47 eyes of 47 patients with unilateral BRVO who were treated at the Department of Ophthalmology of Peking Union Medical College Hospital (PUMCH), Beijing, China between January 2018 and December 2018 were enrolled in this retrospective observational study. Treatment naïve patients and patients who have been treated with intravitreal medication were included. Patients with poor OCTA images quality (quality index below 5) because of poor eye fixation, media opacities were excluded. Subjects with retinal surgery history, pathologic myopia, ocular trauma, retinal artery occlusion, and other concomitant ocular diseases such as age-related macular degeneration, glaucoma and diabetic retinopathy were also excluded. The exclusion criteria also included eyes with CRVO or hemicentral retinal vein occlusion (HRVO).
One of the control groups consisted of the clinically unaffected fellow eyes of the enrolled subjects if the fellow eye was otherwise healthy without any known ocular diseases or ocular surgical operation. A normal anterior and posterior segment on examination of the eye and a normal intraocular pressure were required. Another control group was made up with 47 age-matched normal individuals who had no history of any ocular diseases or ocular surgical operation. The ophthalmic examination of the normal individuals was unremarkable. One eye of each normal individual was selected randomly as the control eye.
Information including age, sex, duration of disease and best corrected visual acuity (BCVA, logMAR) were obtained from the medical records. Each patients underwent a careful examination including slit lamp-assisted biomicroscopy, intraocular pressure, fluorescein angiography (FA), SD-OCT (Spectralis Heidelberg Engineering, Heidelberg, Germany), and OCTA using the AngioVue OCTA system version 2017.1 (Optovue Inc., Fremont, CA, USA).
Macular microvascular OCTA imaging
Macular OCT angiograms images were captured using the AngioVue OCTA system version 2017.1 (Optovue Inc., Fremont, CA, USA) with the Angio Retina mode. A newly developed 3D projection artifact removal (PAR) algorithm was included in the program. In situ OCTA signal was differentiated from projection artifacts by the software based on the information from OCT and OCTA volume and removes the projection artifacts.
For each eye, a voxel image with a side of 3mm centered on the fovea was chosen for analyze. The scanned vascularized tissue was automatically segmented into four enface slabs by the installed Angiovue software based on the default settings: the superficial vascular complex (SVC), the deep vascular complex (DVC), the outer retinal layer, and the choriocapillaris layer. Vascular tissue from the internal limiting membrane to 10 μm above the inner plexiform layer (IPL) consisted of the superficial capillary network.
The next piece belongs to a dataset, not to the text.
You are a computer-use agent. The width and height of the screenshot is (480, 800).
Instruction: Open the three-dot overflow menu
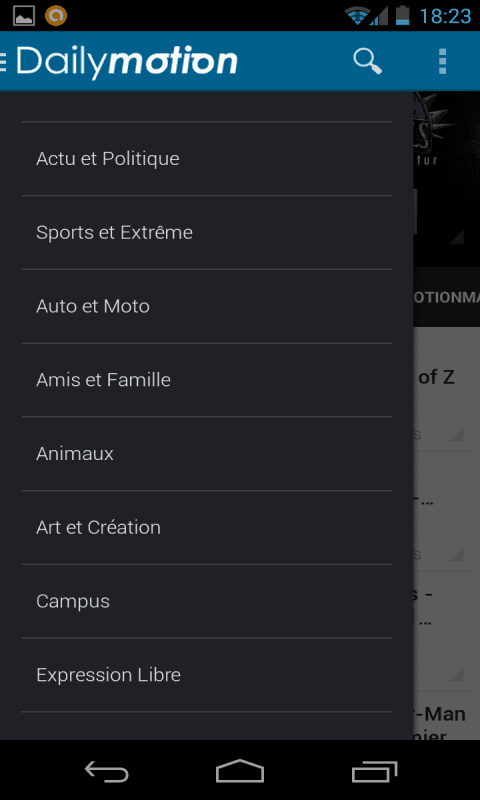click(442, 62)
The deep capillary network was defined as vasculature from10 μm above the IPL to 10 μm below the outer plexiform layer (OPL)，no overlap existed between the 2 slabs.
FAZ metrics including size, perimeter, foveal acircularity index(AI), and foveal vessel density 300(FD-300) were evaluated with the software(Table 3). AI is defined as the ratio between the measured perimeter and the perimeter of a circular area of the same size: the closer the shape is to the circle, the closer the value is to 1. FD-300 is the vessel density in a 300-mm wide area encompassing the FAZ, including both SVC and DVC. FAZ area is excluded in measurement of vessel density in this area, due to its high variability among different individuals. FD-300 is a useful parameter that gives us additional information about vasculature surrounding FAZ area and it has been used in the detection of early signs of diabetic retinopathy in previous studies.
Radial peripapillary capillary measurement
A rectangle scan of 4.5*4.5mm centered on ONH was obtained for each eye with AngioVue OCTA system using Angio-Disc mode. The software automatically fits a 2.0 mm diameter circle, centered on ONH, and defines a circle 2.0 mm wide that extends from the optic disc as the peripapillary region. The peripapillary area was divided into the following eight regions automatically based on Garway-Heath method: nasal superior (NS), nasal inferior (NI), inferior nasal (IN), inferior temporal (IT). Temporal inferior (TI), temporal superior (TS), superior temporal (ST) and superior nasal (SN). Vessel densities of the whole image, inside disc and each sector of peripapillary area were generated by the software automatically.
The patients were divided into two sub groups based on the location (superior or inferior) of the affected vein and vessel density in each sector of the superficial and deep vascular plexus and RPC were compared in each group.
The automated layer segmentation and FAZ delineation in all scans were reviewed by two independent experts. In case of segmentation errors or FAZ delineation error, the examiners corrected errors manually until agreement achieved.
Statistic analysis was performed by SPSS (SPSS for Mac, version 25.0; IBM/SPSS, Chicago, IL, USA). Continuous variables are sumerized as mean and SD. Paired t test was applied to compare the demographics and evaluate the difference in macular metrics, FAZ parameters and peripapillary vessel densities between BRVO eyes and the contralateral ones. Unpaired t test was applied between contralateral eyes and normal control ones. A two-tailed P value of < 0.05 as statistically significant.